### Seite

Russland-Wahl Putin feiert Wahlsieg – massive Kritik der EU
Die Wahl der Staatsduma galt als wichtiger Stimmungstest für Präsident Putin. Seine Partei hat sich erneut als Sieger gekürt und spricht von einer fairen Abstimmung. Kritiker widersprechen dem vehement. Auch die EU zeigt sich skeptisch.
Trotz massiver Manipulationsvorwürfe sieht der Kreml keinen Grund für Zweifel an der Rechtmäßigkeit der Parlamentswahl in Russland. Die Abstimmung sei "frei und fair" gewesen, sagte Sprecher Dmitri Peskow am Montag in Moskau der Agentur Interfax zufolge. "In dieser Hinsicht bewerten wir die Wahl ziemlich positiv."

### Zu erledigende Aufgaben
a) Wer nannte die Abstimmung laut dem Text zur Russland-Wahl „frei und fair“?
b) Greife bitte den Text zur Russland-Wahl auf und schreibe ihn nach seinem letzten Satz weiter.

### Aufgelistete Zeilen
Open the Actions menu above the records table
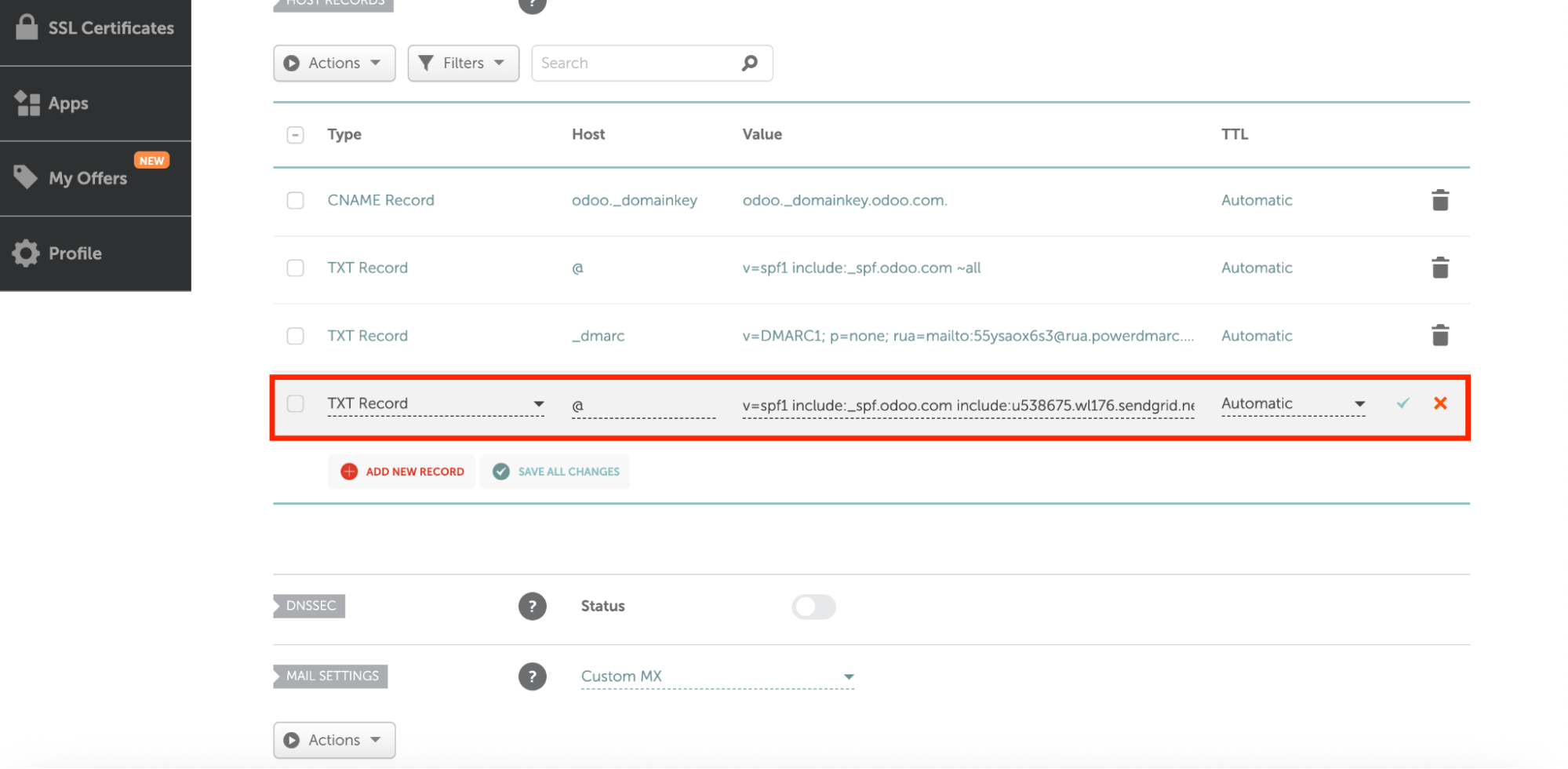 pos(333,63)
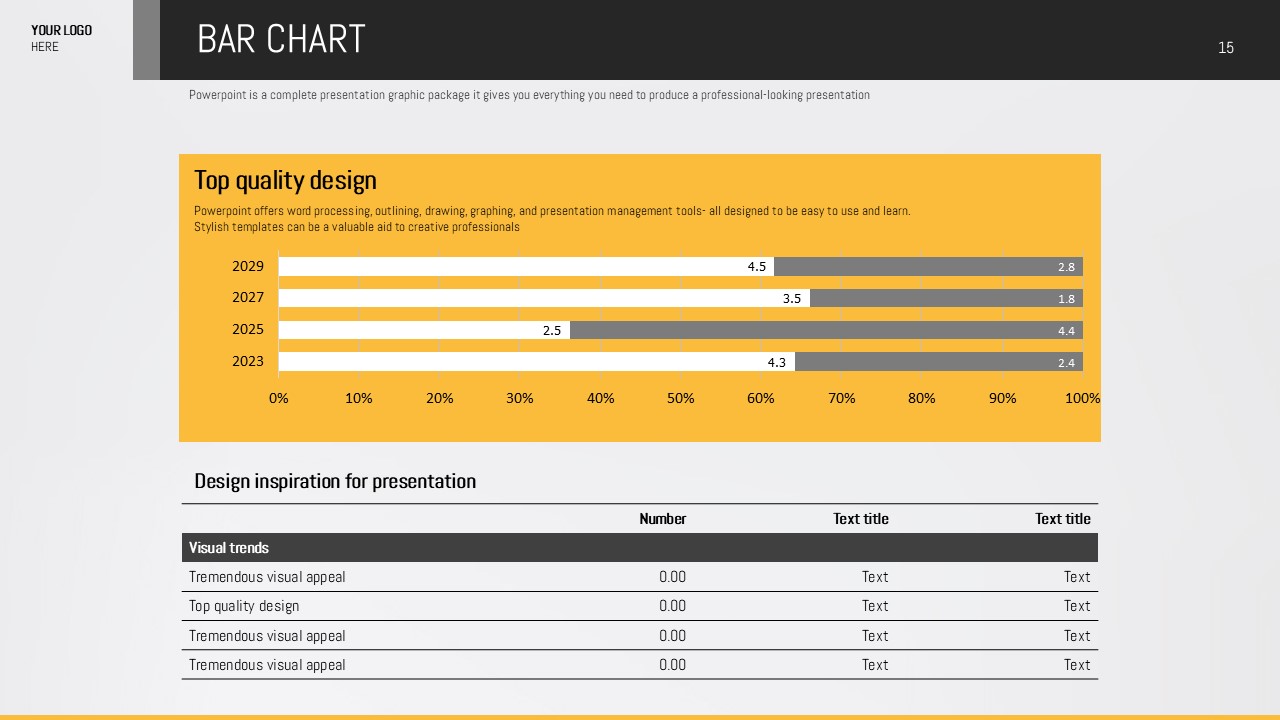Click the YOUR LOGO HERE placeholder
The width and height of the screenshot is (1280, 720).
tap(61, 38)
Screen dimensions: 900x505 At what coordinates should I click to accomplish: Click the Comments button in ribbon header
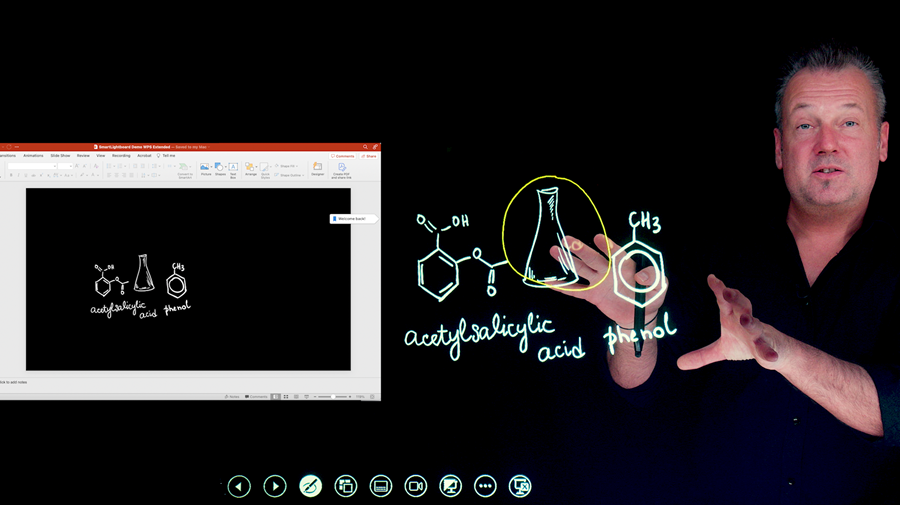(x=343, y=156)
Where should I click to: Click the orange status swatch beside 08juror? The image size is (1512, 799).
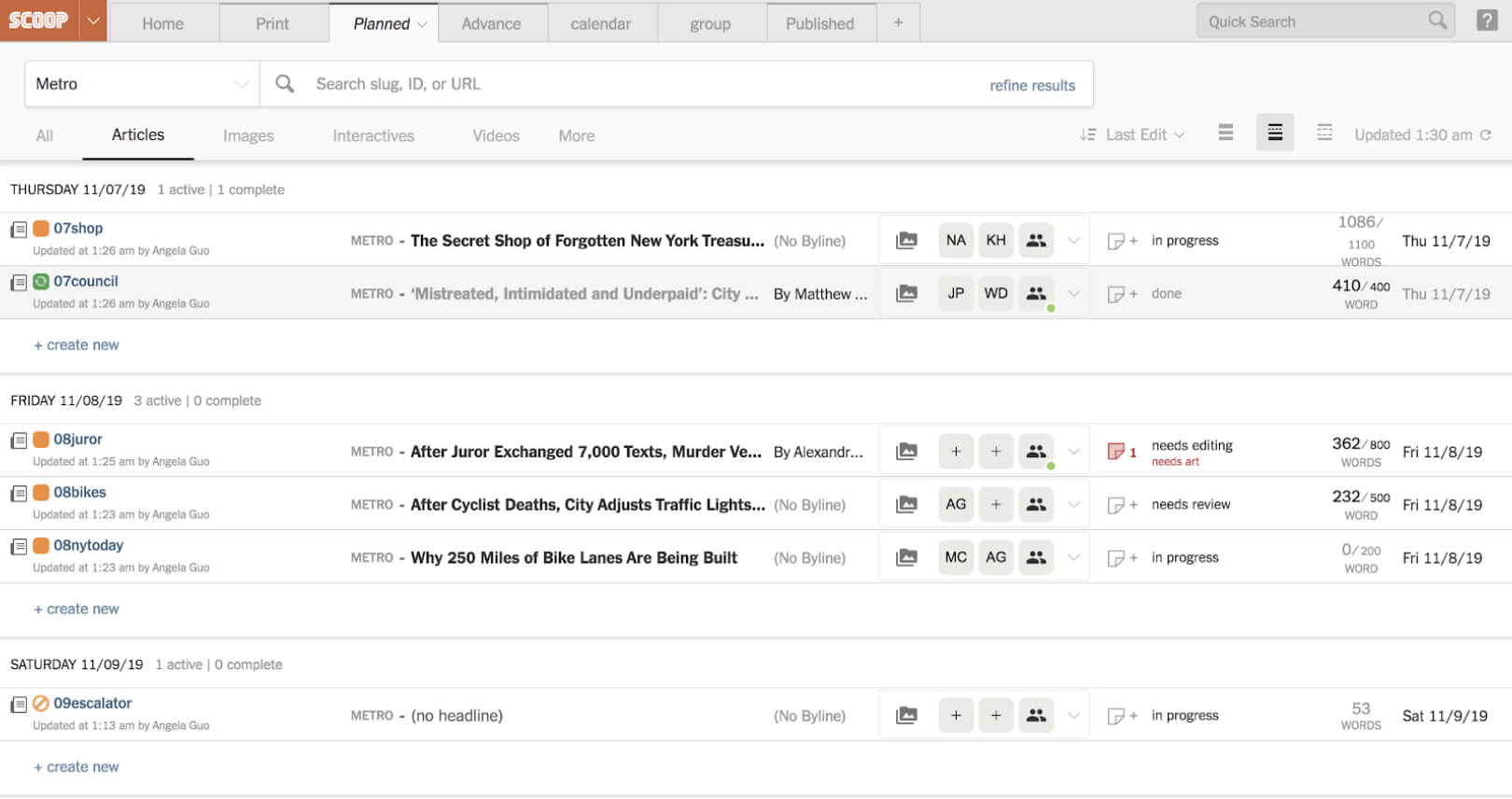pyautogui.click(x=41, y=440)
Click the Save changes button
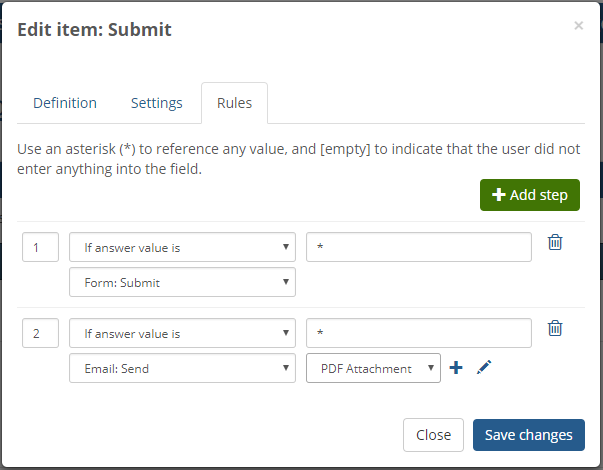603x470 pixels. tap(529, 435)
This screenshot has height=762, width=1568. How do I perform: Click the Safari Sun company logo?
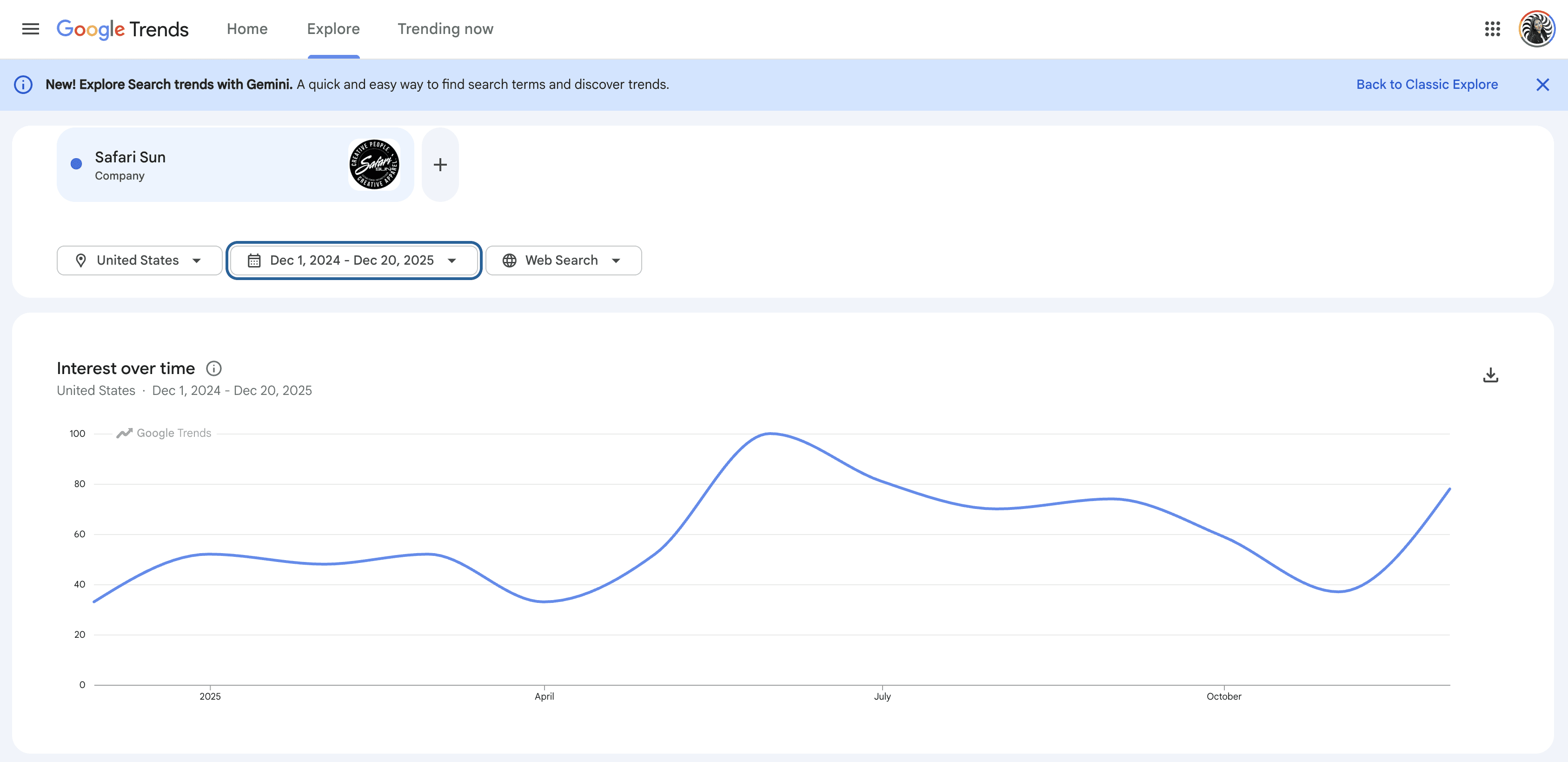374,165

### Antworten zu Aufgaben
a) Sprecher Dmitri Peskow

b)
Die unabhängigen Wahlbeobachter der Organisation Golos haben dagegen Tausende Verstöße aufgelistet. Das Team des inhaftierten Kremlgegners Alexej Nawalny sprach von der "schmutzigsten Wahl" seit Jahren.
Kremlpartei klar vorn
Bei der Parlamentswahl in Russland liegt die Kremlpartei nach Auszählung von mehr als 90 Prozent der Stimmzettel klar in Führung. Geeintes Russland komme bislang auf 49,6 Prozent, teilte die Wahlkommission in Moskau mit. Die Kommunisten landeten demnach bei 19,5 Prozent, die Rechtspopulisten der LDPR des Ultranationalisten Wladimir Schirinowski bei knapp 7,5 Prozent und die Partei Gerechtes Russland bei 7,3 Prozent. Knapp über der Fünf-Prozent-Hürde lag auch die neue Partei Nowyje Ljudi (Deutsch: Neue Leute).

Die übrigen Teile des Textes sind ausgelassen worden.